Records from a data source

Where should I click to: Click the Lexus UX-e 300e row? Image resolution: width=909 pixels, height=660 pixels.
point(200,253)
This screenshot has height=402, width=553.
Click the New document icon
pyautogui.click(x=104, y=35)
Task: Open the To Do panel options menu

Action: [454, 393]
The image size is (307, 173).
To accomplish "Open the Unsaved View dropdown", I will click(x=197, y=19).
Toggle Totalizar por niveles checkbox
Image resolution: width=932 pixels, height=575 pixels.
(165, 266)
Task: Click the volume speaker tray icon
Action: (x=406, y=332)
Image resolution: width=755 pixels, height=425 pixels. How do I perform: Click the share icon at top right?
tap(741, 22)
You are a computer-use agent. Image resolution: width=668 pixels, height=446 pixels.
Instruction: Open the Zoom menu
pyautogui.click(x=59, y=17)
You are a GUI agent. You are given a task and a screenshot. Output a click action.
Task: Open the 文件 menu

§ Work instruction:
Copy out the entries in full, exactly as they appear.

§ Answer space:
Where should I click to: Click the Lexus UX-e 300e row? Image resolution: width=909 pixels, height=660 pixels.
point(200,253)
This screenshot has height=402, width=553.
Click the New document icon
pyautogui.click(x=104, y=35)
Task: Open the To Do panel options menu

Action: [454, 393]
The image size is (307, 173).
To accomplish "Open the Unsaved View dropdown", I will click(x=197, y=19).
Toggle Totalizar por niveles checkbox
Image resolution: width=932 pixels, height=575 pixels.
(165, 266)
Task: Click the volume speaker tray icon
Action: (x=406, y=332)
Image resolution: width=755 pixels, height=425 pixels. How do I perform: Click the share icon at top right?
tap(741, 22)
You are a computer-use agent. Image resolution: width=668 pixels, height=446 pixels.
Instruction: Open the Zoom menu
pyautogui.click(x=59, y=17)
You are a GUI agent. You are given a task and a screenshot. Output a click action.
Task: Open the 文件 menu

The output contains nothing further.